Delivery of online content in a non-synchronous manner provides learning opportunities to students beyond the classroom and allows them to pace themselves individually. It also removes the didactic teaching of the past, with which many students currently in the system struggle to engage with. A long-term shift to a blended learning environment could make education more accessible for LUNEX students commuting across borders. It will also refocus face-to-face teaching hours on specific practical skills that need instruction and correction. A careful balance between these methods would need to be ensured to retain engagement between students and staff, and to provide support for students who may not engage easily with this method of teaching. This blended approach could, for example, take the format of a flipped classroom, with the theoretical content covered during self-study using resources that have been created for this purpose. Students would then attend classes for the sole purpose of practice and correction of practical skills. Further research investigating the students’ preferences in the methods of delivery should be considered before implementing these changes in the future.
While a move towards this online approach would require a full curriculum review and potential re-accreditation with the Ministry of Education in Luxembourg, the resources developed during this time will be used to provide additional online support to the modules when they repeat in the upcoming semesters. The pre-recorded videos will be used as revision tools following the face-to-face delivery of the module. This online academic support will be piloted during the winter semester of 2020 in two of the modules with the highest overall failure rate in the physiotherapy programme. Should this approach prove successful in increasing the pass rate of the module, it will be rolled out in other modules in the future.
Anderson, L.W. and Krathwohl, D.R. (2001). A taxonomy for learning, teaching, and assessing: A revision of Bloom’s Taxonomy of Educational Objectives. New York: Longman.
George, P. P., Papachristou, N., Belisario, J. M., Wang, W., Wark, P. A., Cotic, Z., … & Musulanov, E. M. (2014). Online eLearning for undergraduates in health professions: A systematic review of the impact on knowledge, skills, attitudes and satisfaction. Journal of global health, 4(1).

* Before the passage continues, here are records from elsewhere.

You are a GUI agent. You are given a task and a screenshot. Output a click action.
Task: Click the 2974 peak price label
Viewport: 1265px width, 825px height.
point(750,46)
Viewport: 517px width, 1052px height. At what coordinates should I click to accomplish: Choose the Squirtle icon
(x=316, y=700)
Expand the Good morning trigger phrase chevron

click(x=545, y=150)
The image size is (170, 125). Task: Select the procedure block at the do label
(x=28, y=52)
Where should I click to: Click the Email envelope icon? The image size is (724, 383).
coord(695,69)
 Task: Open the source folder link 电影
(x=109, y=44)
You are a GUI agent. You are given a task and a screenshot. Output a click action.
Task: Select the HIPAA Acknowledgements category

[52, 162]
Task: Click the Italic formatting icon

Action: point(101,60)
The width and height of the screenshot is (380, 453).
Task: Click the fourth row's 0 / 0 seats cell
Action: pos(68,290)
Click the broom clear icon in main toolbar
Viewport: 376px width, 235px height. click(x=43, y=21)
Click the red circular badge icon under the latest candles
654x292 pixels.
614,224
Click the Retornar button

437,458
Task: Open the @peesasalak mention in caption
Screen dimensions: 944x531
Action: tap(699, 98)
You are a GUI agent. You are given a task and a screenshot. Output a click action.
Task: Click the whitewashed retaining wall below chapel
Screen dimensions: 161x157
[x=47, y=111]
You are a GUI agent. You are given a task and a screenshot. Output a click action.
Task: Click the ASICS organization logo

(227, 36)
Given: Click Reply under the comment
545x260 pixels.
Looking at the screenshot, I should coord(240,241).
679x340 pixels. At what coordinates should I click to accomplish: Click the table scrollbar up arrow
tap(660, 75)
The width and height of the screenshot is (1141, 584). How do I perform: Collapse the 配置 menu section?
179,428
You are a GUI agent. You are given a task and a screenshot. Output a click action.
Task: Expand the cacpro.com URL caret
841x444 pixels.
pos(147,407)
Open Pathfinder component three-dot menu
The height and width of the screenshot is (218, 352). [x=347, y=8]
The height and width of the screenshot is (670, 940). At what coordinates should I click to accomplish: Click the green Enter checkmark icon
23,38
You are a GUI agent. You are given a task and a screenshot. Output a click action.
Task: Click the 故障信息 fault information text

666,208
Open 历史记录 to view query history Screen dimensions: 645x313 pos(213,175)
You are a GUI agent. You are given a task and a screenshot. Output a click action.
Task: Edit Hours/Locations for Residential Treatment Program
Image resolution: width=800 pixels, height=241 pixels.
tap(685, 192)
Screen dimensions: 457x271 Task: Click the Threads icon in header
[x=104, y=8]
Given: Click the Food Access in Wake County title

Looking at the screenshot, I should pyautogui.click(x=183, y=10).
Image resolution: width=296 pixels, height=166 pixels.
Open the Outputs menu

King, C.D. (2019). Signature pedagogies in athletic therapy education. Athletic Training Education Journal, 14(4), 293-297.
Preston, E., Ada, L., Dean, C. M., Stanton, R., Waddington, G., & Canning, C. (2012). The Physiotherapy eSkills Training Online resource improves performance of practical skills: a controlled trial. BMC Medical Education, 12(1), 119.
Weeks, B.K. & Horan, S.A. (2013). A video-based learning activity is effective for preparing physiotherapy students for practical examinations. Physiotherapy, 99(4), 292-297.